A ré refere-se ao ex com expressões como “antipático”, “lixo”, “cachaceiro” e “gigolô”, e a atual companheira dele, coautora da ação, é tratada como “prostituta”, “bagaceira”, “fugida” e “falida” entre outros termos e até impropérios mais ofensivos

8 de novembro de 2019

Uma mulher foi condenada pelo juízo da comarca de Içara após publicar comentários difamantes e caluniosos no perfil de um homem com quem tinha se relacionado.

Na publicação, a ré refere-se ao ex com expressões como “antipático”, “lixo”, “cachaceiro” e “gigolô”, e a atual companheira dele, coautora da ação, é tratada como “prostituta”, “bagaceira”, “fugida” e “falida” entre outros termos e até impropérios mais ofensivos. Além disso, rogou praga ao dizer que o casal iria “se encontrar no inferno”.

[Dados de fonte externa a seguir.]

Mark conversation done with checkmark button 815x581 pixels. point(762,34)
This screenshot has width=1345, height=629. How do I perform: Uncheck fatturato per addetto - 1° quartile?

Os comentários, que tiveram grande repercussão, foram feitos diretamente no perfil pessoal do homem, ao qual tinham acesso seus familiares, amigos e clientes. A acusada, ao ser ouvida pela autoridade policial, confessou ter feito as postagens.

“Não há dúvida que a ré cometeu ato ilícito e indenizável, pois houve uma conduta dolosa, que atingiu a honra subjetiva dos autores, causando-lhes prejuízo moral, o qual, na hipótese, é presumido, ainda mais por se tratar de ofensa proferida em rede social”, destaca a decisão.

A ré foi condenada a indenizar, por danos morais em R$ 1 mil cada um dos autores da ação, com juros e correção monetária. Para fixar a indenização foi levada em conta, entre outras questões, a profissão da ré, que indicava ser pessoa de baixa renda. Cabe recurso da decisão.